仁王門は幅が約10メートルで奥行き約5メートル、高さは約14メートルにもおよぶ。茶わん坂、清水坂を登ってきた参拝客は、この巨大な門を見上げて賛嘆のため息を漏らす。門に近づくには石段を登る。誰もが知っている清水の舞台に辿り着くには更に坂道、石段を登らなくてはならない。杖を突く老人がいた。門を仰いでため息をついていたが、讃嘆ではなく、「ああ、こりゃ登れん」、失望のため息だったのだろう。自分ももうすぐこうなる。

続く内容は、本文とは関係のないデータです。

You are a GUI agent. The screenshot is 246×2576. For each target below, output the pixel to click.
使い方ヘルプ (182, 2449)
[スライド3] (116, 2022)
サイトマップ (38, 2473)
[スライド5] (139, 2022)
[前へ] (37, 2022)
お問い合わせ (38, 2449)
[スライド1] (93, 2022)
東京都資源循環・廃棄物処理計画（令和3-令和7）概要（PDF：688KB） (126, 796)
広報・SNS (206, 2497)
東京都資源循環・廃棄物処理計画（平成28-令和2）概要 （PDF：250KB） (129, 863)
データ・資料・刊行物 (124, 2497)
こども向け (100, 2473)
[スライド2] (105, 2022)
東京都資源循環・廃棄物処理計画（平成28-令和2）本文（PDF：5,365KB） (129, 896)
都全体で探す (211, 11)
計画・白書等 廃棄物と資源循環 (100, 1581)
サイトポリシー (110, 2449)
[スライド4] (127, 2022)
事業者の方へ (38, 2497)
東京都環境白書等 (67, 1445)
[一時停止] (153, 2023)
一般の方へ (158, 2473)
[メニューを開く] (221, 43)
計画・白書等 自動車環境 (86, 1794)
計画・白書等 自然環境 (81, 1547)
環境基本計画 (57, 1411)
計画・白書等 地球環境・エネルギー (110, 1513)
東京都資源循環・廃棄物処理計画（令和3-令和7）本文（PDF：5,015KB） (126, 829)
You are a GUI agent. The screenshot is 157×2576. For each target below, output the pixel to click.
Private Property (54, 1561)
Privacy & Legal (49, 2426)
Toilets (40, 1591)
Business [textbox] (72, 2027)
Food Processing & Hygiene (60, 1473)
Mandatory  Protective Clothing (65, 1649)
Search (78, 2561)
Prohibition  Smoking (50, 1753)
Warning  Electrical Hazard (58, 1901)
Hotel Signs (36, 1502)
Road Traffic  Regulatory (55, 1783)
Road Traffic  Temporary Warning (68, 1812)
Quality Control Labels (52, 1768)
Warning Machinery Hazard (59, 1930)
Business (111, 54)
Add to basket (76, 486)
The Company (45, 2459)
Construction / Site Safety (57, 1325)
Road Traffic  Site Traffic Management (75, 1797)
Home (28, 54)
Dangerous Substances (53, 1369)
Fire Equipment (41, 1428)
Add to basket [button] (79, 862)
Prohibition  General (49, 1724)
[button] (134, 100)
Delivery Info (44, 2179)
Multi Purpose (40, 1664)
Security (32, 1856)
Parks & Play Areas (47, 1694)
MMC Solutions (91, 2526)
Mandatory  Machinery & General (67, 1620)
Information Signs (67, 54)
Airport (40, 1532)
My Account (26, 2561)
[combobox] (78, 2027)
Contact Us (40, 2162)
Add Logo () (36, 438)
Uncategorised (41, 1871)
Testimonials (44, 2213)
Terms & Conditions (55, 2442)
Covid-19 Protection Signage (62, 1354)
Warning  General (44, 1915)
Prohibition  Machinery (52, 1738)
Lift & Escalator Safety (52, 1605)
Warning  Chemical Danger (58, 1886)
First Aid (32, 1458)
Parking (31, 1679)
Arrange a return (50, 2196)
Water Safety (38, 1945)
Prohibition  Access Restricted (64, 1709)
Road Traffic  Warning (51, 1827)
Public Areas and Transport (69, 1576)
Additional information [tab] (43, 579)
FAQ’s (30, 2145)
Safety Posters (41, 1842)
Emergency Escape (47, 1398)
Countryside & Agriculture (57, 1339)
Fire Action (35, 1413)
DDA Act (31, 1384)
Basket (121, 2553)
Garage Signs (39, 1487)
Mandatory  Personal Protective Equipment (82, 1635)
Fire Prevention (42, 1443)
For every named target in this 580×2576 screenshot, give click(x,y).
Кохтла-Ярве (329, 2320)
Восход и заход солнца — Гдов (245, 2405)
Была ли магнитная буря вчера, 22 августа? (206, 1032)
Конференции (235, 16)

まずは清水の舞台で知られる本堂を目指す。清水寺は13万平方メートルの土地に大小30もの伽藍がある。多くは国宝や重要文化財に指定されており、ざっと見るだけでも1時間はかかるでしょう、と案内書には書いてある。

■清水の舞台、再び
半世紀近く前にこの清水寺の本堂から京都市内を見下ろした経験がある。修学旅行だったから、ここ、清水の舞台は多くの参拝客で混雑していたはずだ。今回は10時半という絶好の観光時間であるのに、パラパラとしか人がいない。外人もいない。京都タワーが遠望できる。左手には阿弥陀堂とその前にせり出した舞台が見えた。本堂の前に腰を下ろしても人影に視界を遮られることがない。感染症も悪いことばかりではない。物事はコインの裏表、小さな喜びはどこにでもある。阿弥陀堂を遠望すると欄干に手をかけて本堂を見ている人が豆粒のように見えた。望遠83倍、自慢のニコンを駆使し、マスクをした女性の顔を盗撮、周りには怪しい自分をたしなめる人は全くいない。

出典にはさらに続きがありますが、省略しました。